Internal and external pressure

According to Alarcón, the Chavista movement is in the process of extinction and the Government can only hold on to power through force after the loss of its political capital and the deterioration of electoral clientelism. Under this circumstance, the group is heavily reliant on State and parastatal actors that could support it in the event of an escalation of the conflict; However, the cost of repression is now higher than in 2017, particularly due to the process at the ICC.

The expert assured that the Government has a “menu” of strategic alternatives that range from the most desirable, a “divide and conquer” scenario that is becoming increasingly unfeasible, to a non-competitive election with Machado if she remains banned from holding public office.

The Government’s tolerance for the holding of the opposition primary elections implies that the calculations of the costs and benefits of intervening were unfavorable. What made this calculation unfavorable? We don’t know. The key is to understand what can be done to extend this effect in the face of the continuation of the Barbados negotiation, whose purpose is a competitive presidential election in 2024 rather than the recent opposition primary election,” he detailed.

Mr. Alarcón believes that this can only be possible with “a combination of external and internal pressure that increases Chavismo’s uncertainty about the possibility of holding on to power by force; while maintaining open negotiation channels capable of reducing the consequences of a political change for the ruling faction.”

Scenarios for 2024

In his analysis of recent and current events, Alarcón assured that a “divide and conquer” scenario seems the most likely for the upcoming year.

Under this scenario, the lack of a political and electoral agreement between Chavismo and the opposition led to a primary election without the support of the National Electoral Council and the emergence of María Corina Machado as the unitary candidate of the opposition. However, she might remain banned from holding public office and abstention would reign in the 2024 presidential elections in the absence of a substitute candidate who enjoys people’s support.

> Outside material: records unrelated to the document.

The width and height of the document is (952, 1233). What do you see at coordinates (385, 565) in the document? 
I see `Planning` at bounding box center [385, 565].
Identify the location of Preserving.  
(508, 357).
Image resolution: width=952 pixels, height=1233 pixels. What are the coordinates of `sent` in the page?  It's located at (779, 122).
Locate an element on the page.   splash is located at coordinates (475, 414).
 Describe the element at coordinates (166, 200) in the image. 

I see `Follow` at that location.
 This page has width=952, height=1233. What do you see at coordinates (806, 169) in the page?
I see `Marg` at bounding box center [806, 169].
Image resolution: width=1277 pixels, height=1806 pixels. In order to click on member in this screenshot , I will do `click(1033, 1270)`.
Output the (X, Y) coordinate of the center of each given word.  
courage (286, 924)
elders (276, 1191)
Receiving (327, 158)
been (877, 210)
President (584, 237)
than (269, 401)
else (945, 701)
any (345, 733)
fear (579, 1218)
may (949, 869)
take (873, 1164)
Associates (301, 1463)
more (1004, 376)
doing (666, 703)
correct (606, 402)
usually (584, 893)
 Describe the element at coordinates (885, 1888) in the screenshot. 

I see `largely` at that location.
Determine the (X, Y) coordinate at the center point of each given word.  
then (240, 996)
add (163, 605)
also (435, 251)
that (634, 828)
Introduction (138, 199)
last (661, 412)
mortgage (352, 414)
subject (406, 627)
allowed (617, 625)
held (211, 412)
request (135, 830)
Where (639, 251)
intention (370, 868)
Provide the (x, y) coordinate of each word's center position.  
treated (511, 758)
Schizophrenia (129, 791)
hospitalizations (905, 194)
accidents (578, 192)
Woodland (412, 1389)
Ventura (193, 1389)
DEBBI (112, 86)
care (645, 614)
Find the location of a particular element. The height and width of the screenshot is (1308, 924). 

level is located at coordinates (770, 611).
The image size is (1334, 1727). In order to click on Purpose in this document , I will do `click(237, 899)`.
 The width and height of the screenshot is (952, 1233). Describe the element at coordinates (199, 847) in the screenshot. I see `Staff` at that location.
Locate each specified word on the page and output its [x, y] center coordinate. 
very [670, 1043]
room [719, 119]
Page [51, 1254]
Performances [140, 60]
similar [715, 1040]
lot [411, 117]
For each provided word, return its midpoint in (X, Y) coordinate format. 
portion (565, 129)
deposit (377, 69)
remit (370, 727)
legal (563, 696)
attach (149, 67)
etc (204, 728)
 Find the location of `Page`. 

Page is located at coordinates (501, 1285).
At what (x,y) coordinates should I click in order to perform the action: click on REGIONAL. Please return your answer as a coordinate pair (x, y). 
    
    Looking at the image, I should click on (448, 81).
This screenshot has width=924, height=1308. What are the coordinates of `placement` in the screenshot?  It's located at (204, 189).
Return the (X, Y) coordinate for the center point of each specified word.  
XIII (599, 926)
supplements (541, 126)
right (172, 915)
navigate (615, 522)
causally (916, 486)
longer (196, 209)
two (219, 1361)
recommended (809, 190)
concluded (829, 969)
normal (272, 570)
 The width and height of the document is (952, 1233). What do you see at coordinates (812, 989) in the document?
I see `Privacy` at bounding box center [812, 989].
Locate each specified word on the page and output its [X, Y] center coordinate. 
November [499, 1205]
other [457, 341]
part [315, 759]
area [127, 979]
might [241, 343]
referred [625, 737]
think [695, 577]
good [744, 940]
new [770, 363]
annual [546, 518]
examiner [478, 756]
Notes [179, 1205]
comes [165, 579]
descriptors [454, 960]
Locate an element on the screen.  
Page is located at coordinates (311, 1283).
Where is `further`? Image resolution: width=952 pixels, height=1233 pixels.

This would lead to a Chavista victory and a new failed attempt at a transition, which could culminate in the recognition of the Maduro government and a policy of appeasement.

According to Alarcon, the second most likely scenario is a stunning election, which describes a process of democratization in an authoritarian regime through moderately free elections.

Under this circumstance, Machado’s ban would be maintained, although the opposition could unify around a substitute candidate fully positioned in the public opinion. This candidate would win in the 2024 presidential election, although this does not necessarily mean that Chavismo would accept the results and could rather lead to the escalation of the conflict over the recognition of the results.

A negotiated transition is the third scenario described by Alarcón. This would rise from the political traction gained by Machado and her leadership of the opposition, combined with an electoral victory and an eventual amnesty and transition supervised by some elements of Chavismo.

Although the latter could be considered the “ideal” scenario, Alarcón described it as the least likely, according to his current analysis. He added that this does not mean that changes in the future could not result in this scenario becoming reality.

At the closing of his intervention, Alarcón emphasized that the political effort of the opposition will focus on the fight to achieve the lifting of María Corina Machado’s ban to hold office while the ruling Chavismo will seek to keep her banned at the lowest possible cost for Chavismo. This will be the focal point for the first half of next year.